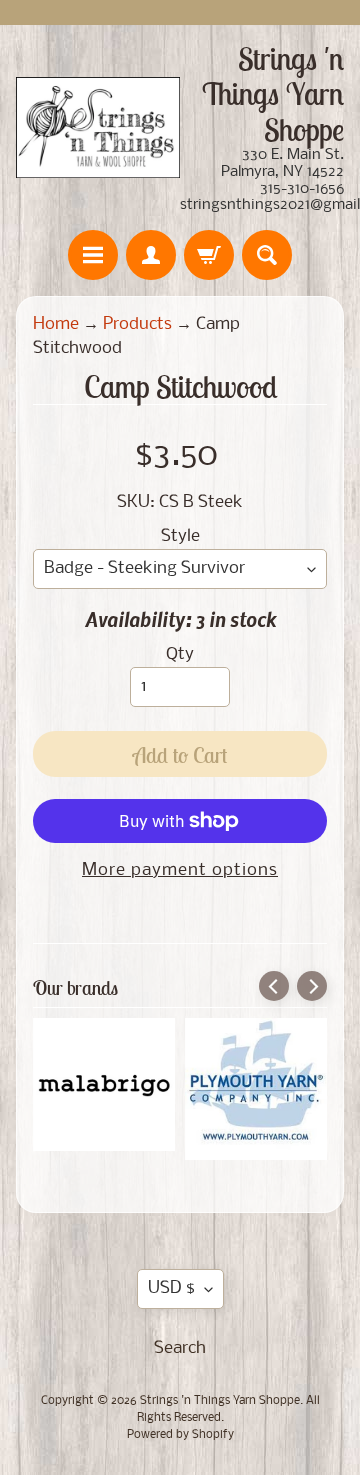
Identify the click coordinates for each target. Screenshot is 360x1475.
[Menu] (93, 255)
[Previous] (274, 986)
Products (137, 324)
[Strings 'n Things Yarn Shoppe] (98, 127)
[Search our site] (267, 255)
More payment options (180, 870)
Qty (180, 654)
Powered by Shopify (180, 1435)
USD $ (171, 1288)
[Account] (151, 255)
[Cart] (209, 255)
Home (56, 324)
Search (180, 1348)
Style (180, 536)
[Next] (312, 986)
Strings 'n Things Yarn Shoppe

WORK INSTRUCTION: Pull out all lines from the listing that contain the string "Shoppe".

ANSWER TO THE EXERCISE:
[Strings 'n Things Yarn Shoppe] (98, 127)
Strings 'n Things Yarn Shoppe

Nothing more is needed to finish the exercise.